1) I'm adding the zip scanning Jason mentioned to detect whether the zip is complete. This is the basis for reliable auto-deploy of zipped content.
2) Reliable auto-deploy of exploded content is not possible. As a safety aid I will use the scanning code from 1) to check any nested jars, but that doesn't make it reliable.
3) If auto-deploy is available for a type of content, a .skipdeploy marker will prevent auto-deploy of a particular file.
3) I'm going to add an "auto-deploy" flag to the deployment-scanner element, with legal values "ALL", "ZIPPED", "NONE". Flag controls what types of content auto-deploy behavior is enabled for. Per Jason's statement above, default is "ZIPPED", as "ALL" cannot be made reliable. Configuring "ALL" will result in a WARN message in the server log.
4) For auto-deploy of exploded content, there will be no deployment descriptor file timestamp check as the means of detecting the need to redeploy, as in EE 6 there is no universal requirement for deployment descriptors. And checking the directory timestamp is not valid as it's easy to change content without triggering a change in the directory timestamp. So, with auto-deploy if any file in the deployment changes, the deployment gets redeployed.
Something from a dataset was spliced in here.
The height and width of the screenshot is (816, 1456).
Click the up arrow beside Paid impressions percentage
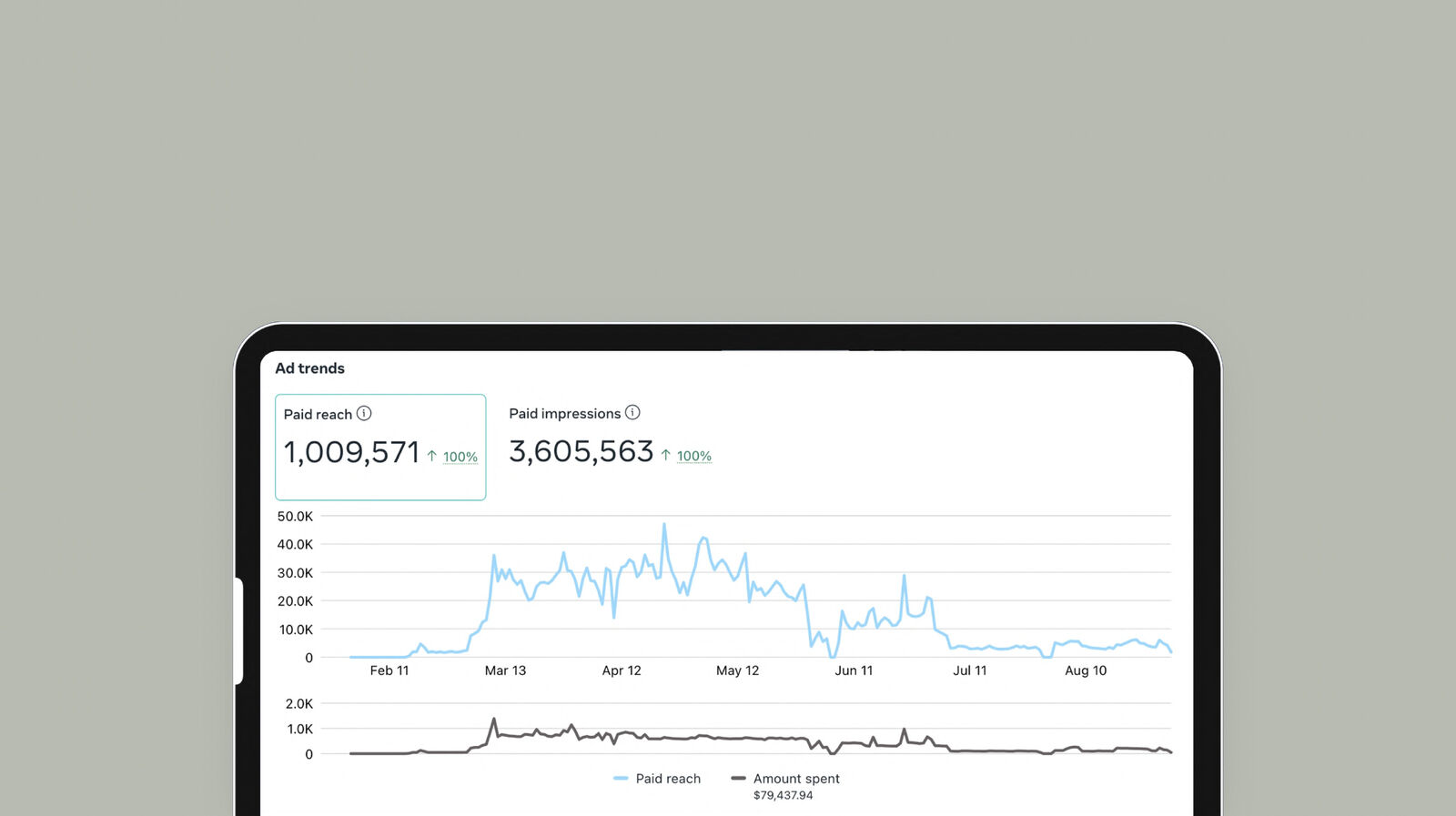click(x=666, y=455)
People who want to change content without triggering redeploy are going to have to use marker files; either leave auto-deploy disabled and use .dodeploy, or enable auto-deploy and use .skipdeploy.
5) If a scan tries to use auto-deploy for a file and detects incomplete content, the scan will be aborted (i.e. it will be as if no changes were detected.) The next time the scanner runs, it will check again.
Sounds good!
One final question:
2) Reliable auto-deploy of exploded content is not possible. As a safety aid I will use the scanning code from 1) to check any nested jars, but that doesn't make it reliable.
So triggering a deployment of exploded content (with the auto-deploy flag set to ZIPPED) would require a .dodeploy marker right? I have no issues with using a marker for this specific case - just want to understand the expected behaviour.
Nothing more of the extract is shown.